Table 4: Household contribution in savings mechanisms
Standard errors in parentheses
*** p<0.01, ** p<0.05, * p<0.1
Excluded instruments include Age, Ethnicity, Distance, Northern Midlands, North Central and Central Highland
The results indicate that, for control variables, participants who are the heads of households and engage in either enterprises or private households have less enthusiastic to deposit savings in informal savings mechanisms. Household wealth promotes household contribution to savings mechanisms. In other words, wealthier households will deposit more in savings mechanisms, especially in formal savings mechanisms.

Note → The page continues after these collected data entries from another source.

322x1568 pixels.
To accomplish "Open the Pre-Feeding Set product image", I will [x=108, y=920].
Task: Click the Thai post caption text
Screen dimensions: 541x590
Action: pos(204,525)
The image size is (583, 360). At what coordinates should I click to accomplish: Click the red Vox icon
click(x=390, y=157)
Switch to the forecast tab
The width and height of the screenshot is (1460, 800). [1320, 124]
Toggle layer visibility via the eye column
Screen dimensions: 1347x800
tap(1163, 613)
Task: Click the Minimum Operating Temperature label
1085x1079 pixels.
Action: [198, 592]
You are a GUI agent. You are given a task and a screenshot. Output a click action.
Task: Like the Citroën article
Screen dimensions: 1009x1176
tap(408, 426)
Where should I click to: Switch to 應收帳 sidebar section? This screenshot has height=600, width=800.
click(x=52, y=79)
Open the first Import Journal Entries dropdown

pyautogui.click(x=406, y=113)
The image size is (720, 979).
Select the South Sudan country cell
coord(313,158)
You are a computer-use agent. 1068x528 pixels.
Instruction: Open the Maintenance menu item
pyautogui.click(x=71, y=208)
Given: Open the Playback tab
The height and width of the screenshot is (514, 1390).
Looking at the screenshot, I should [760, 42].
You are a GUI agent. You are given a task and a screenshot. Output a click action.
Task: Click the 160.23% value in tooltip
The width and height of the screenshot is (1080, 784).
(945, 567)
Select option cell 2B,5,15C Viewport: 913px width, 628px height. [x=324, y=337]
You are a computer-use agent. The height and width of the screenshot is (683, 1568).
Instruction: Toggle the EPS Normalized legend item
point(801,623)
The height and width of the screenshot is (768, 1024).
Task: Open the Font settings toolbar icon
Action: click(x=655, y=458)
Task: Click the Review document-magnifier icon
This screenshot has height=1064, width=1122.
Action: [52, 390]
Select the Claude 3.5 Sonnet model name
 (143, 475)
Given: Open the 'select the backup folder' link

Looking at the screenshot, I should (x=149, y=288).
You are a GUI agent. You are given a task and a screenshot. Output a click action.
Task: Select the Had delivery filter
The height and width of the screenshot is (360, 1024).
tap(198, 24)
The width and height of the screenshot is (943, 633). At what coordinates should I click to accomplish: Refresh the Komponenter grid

The significant finding for savings motives is that there is no statistical different among other savings motives that affect the household contribution to savings mechanism except the education investment motive. This means households who save for education purposes will put more deposits in savings mechanisms rather than keeping deposits at home. It may imply the long-term household expense while the education investment is on the rise in Vietnam. Noticeably, savings for education investments are only higher in formal savings mechanisms than in informal savings mechanisms. Hence, the initial conclusion can be drawn that formal savings mechanisms are selected by households in rural Vietnam.
5. Conclusions
The paper investigates the role of long-term savings motives in household participation and household contribution to savings mechanisms in rural Vietnam. Using existing data set and employing three distinct methods for, namely the instrumental regression, the two-part model, and the Heckman model, different roles of long-term savings motives in both formal and informal savings mechanisms are identified.
The findings show that the motive for profit-making investment promotes rural Vietnamese households to take part in savings mechanisms rather than savings at home. Other long-term savings motives, such as accumulative motive towards large expenditures, old age security, and education investment appeared to have no impact on household involvement in savings mechanisms. From the household contribution to savings mechanisms, education investment foster households save more in formal savings mechanisms while no effect was found with regard to other long-term savings motives.